In The Bourgeois Virtue of Contingency, I explained my skepticism about McCloskey’s thesis that the industrial revolution took off due to a change in societal values, namely the adoption of a bourgeois ethic that gave dignity to merchants and commerce.

Using historical examples, I tried to show that norms and values arise spontaneously following changes to the boundary conditions of our rules and institutions. Of course, new values must ultimately shape institutions as well, but it will depend on the rate of diffusion and whether, once the ideas are out there, they can coalesce in a politically potent way.

In the conversations that followed, McCloskey criticized the Acemoglu and Robinson view of economic development as “add-institutions-and-stir.” She buttressed her criticism with examples, such as the failure of time clocks to correct nurse absenteeism in India. According to McCloskey, what was lacking was an ethic of professionalism — that is, the mutual expectation of professionalism from nurse to nurse required to instill the disciplining sense of an Impartial Spectator.

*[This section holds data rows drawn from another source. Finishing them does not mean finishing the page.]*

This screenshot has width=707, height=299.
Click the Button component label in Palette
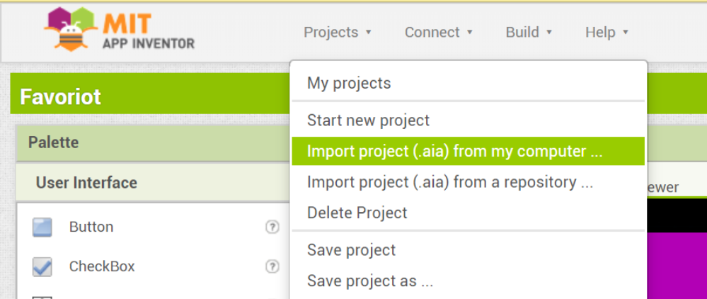tap(91, 227)
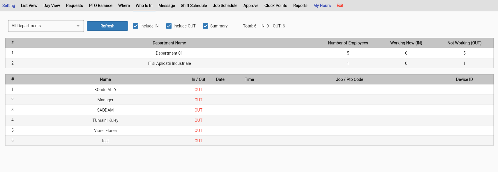Viewport: 498px width, 172px height.
Task: Click the Name column header
Action: 105,79
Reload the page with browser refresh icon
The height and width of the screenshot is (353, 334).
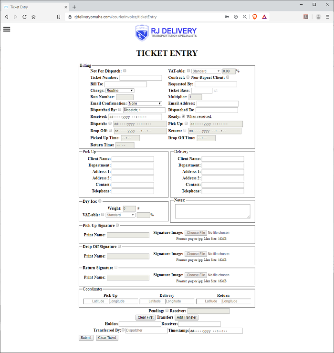[x=24, y=17]
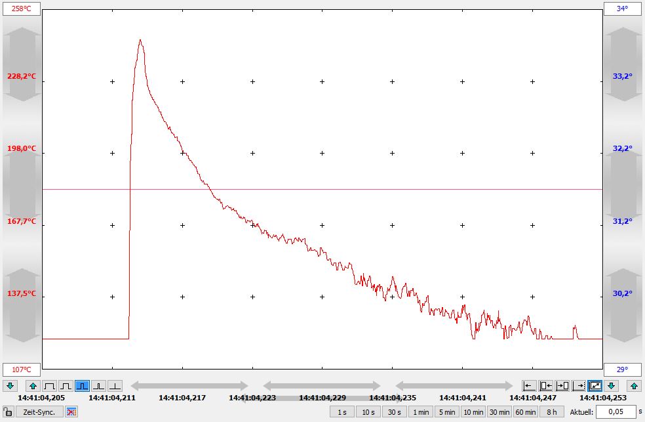Select the 8 h time range

[x=551, y=412]
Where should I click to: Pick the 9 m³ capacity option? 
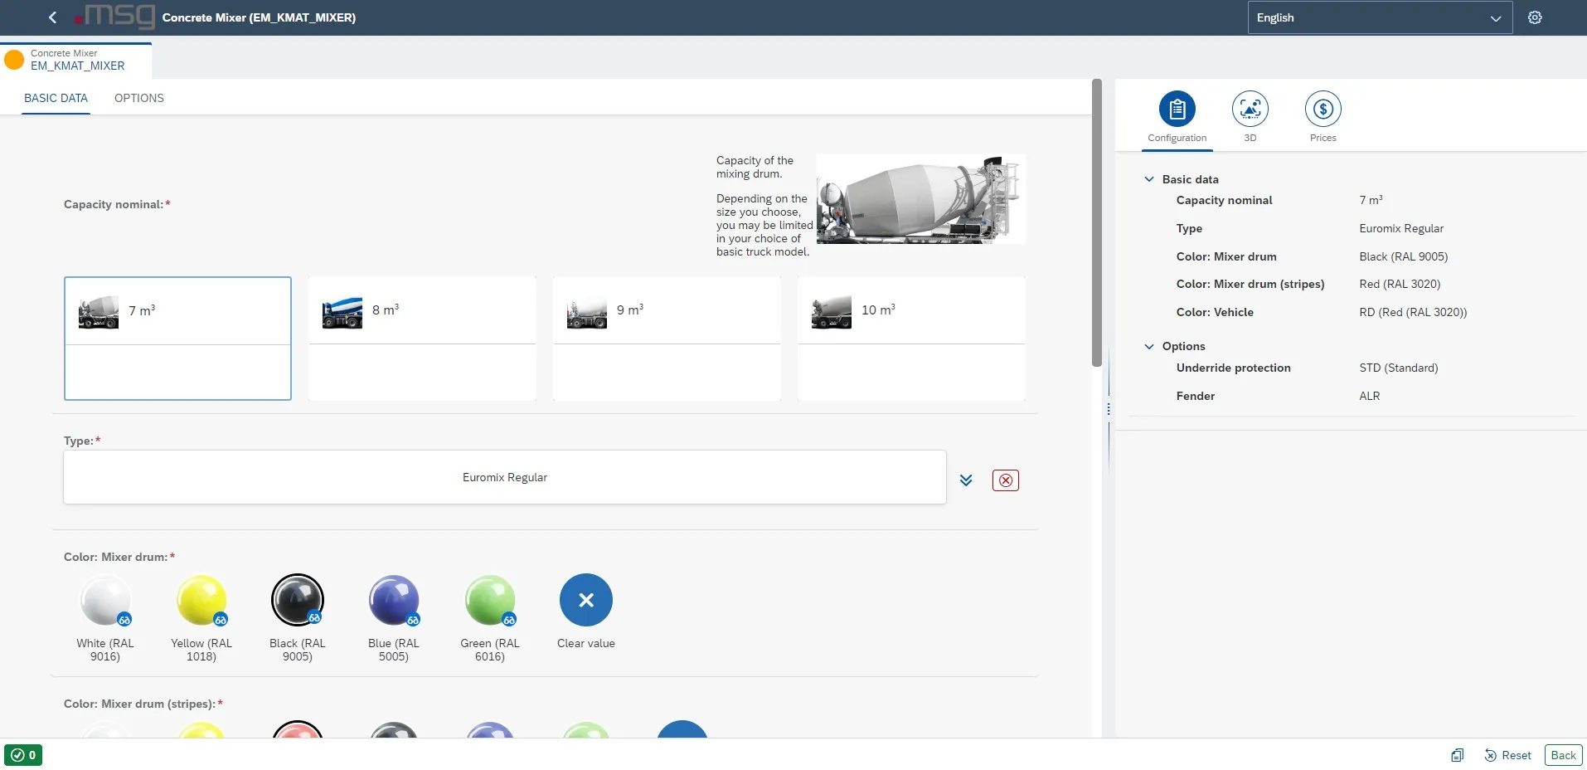coord(667,310)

My caveat is to say that in this and every other case, the details matter. In a sense, introducing a mere time clock assumed too much in terms of existing social capital. For example, in a disciplined household, a parent’s stern look can alone induce obedience, while dysfunctional households often involve the most yelling and corporal punishment. It’s a phenomenon that, of all things, reminds me of monetary policy and what economist Nick Rowe calls the fallacy of concrete steppes. As Rowe explains it, by nature humans like linear explanations, a set of concrete steps like “add a time clock”, yet market equilibria are by nature non-linear:

Sometimes the future causes the present, because people’s expectations of the future affect what they do in the present…

Next week, millions of Canadians will get up and go to work about one hour later than they did this week, if we measure time by the sun. “What concrete steps will the government take to get Canadians to do this? Can anybody tell me that?

No, I can’t tell you that. I don’t have a clue what concrete steps, if any, the government will take. But I fully expect it will work. All the government does is announce that it wants us all to do this, and to put all our clocks back one hour. Maybe the government has the power to force government clocks back one hour, and force some government workers to start and leave work one hour later by the sun. But the rest of us just follow along, simply because we expect everyone else to follow along.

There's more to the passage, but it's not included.